Consumer prices jumped 5.92 percent year-on-year last month, the highest level in nearly 14 years, driven primarily by rising food and fuel costs, the Directorate General of Budget, Accounting and Statistics (DGBAS) said in a report yesterday.
The number is likely to climb higher next month because the nation’s inflation rate normally peaks in the summer, the agency said.
“The consumer price index rose 5.92 percent in July compared with the same period last year,” DGBAS section chief Wu Chao-ming (吳昭明) told a media briefing. “All seven categories posted price hikes, with food costs reporting the biggest increase of 13.61 percent.”
Wu said the latest CPI index was the highest since September 1994 when inflation hit 6.69 percent, but GDP growth and nominal wages both accelerated at a quicker pace.
“We attributed the flaring inflationary pressure to soaring fuel and raw material prices but the two storms last month were also to blame,” he said.
“Vegetable and fruit prices rose sharply in the wake of Tropical Storm Kalmaegi and Typhoon Fung-wong,” Wu said. “The costs have subsided this month and may remain stable without more natural disasters.”
Soaring inflation, which already has taken a toll on people’s income, is expected to dampen economic growth for this year.
The DGBAS is scheduled to publish its new yearly GDP growth and CPI forecasts later this month. It previously put the GDP growth rate at 4.78 percent and the CPI at 3.35 percent.
Norman Yin (殷乃平), a professor of money and banking at National Chengchi University, said the annual CPI figure is likely to be more than 4 percent. The CPI stood at 4.97 percent in Ju ne and averaged 4.18 percent between January and July, the DGBAS report showed.
“When oil prices rise 1 percent, the GDP is expected to drop 0.2 percent,” Yin said by telephone yesterday.
He said the service sector might slash wages or downsize to cope with inflation.
Meanwhile, the wholesale price index climbed 11.49 percent from a year ago.

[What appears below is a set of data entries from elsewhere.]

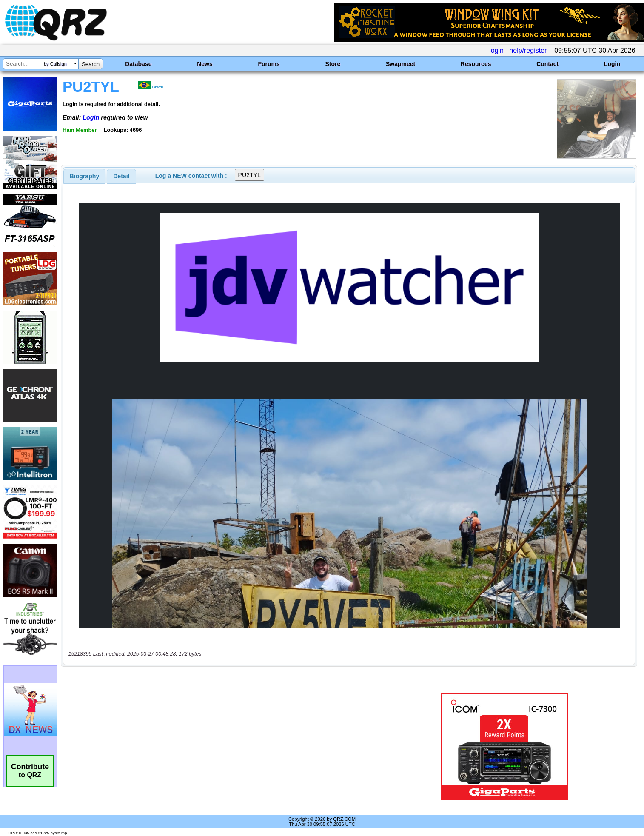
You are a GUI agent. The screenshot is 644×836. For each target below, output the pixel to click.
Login (612, 64)
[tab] (85, 176)
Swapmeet (400, 64)
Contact (547, 64)
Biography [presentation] (85, 176)
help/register (528, 50)
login (496, 50)
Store (333, 64)
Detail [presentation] (121, 176)
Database (138, 64)
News (205, 64)
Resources (476, 64)
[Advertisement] (223, 747)
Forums (268, 64)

The index gained 8.81 percent between January and last month. The core CPI, which excluded vegetable, fruit and fuel costs, reached 3.21 percent.
The DGBAS said the inflation indexes are likely to rise this month but drop in the fall, based on previous years.

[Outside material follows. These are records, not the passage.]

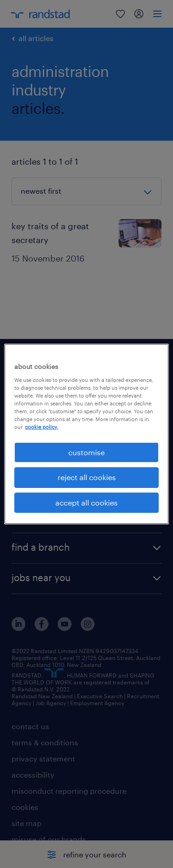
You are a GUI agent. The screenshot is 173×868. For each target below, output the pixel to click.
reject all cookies (87, 477)
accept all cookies (86, 502)
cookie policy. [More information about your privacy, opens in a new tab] (42, 427)
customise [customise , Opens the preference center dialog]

Tine Olsen, a Sydney-based economist at the Moody’s Economy.com Web site, said the latest inflation data would prompt the central bank to hike interest rates again to contain inflation.
“At least we are likely to see more interest rate increases, which will repress domestic consumption and pose a threat to the overall activity of the Taiwanese economy,” she wrote in an e-mailed statement yesterday.
But Cheng Cheng-mount (鄭貞茂), chief economist at Citigroup Inc in Taiwan, said he believed “inflation has peaked and will gradually ease in coming months.”
“We call for another 12.5 basis points rate hike in September. But at the same time, slowing growth momentum in the second half of 2008 will likely cause the central bank to end its tightening earlier,” Cheng wrote in a client note released yesterday.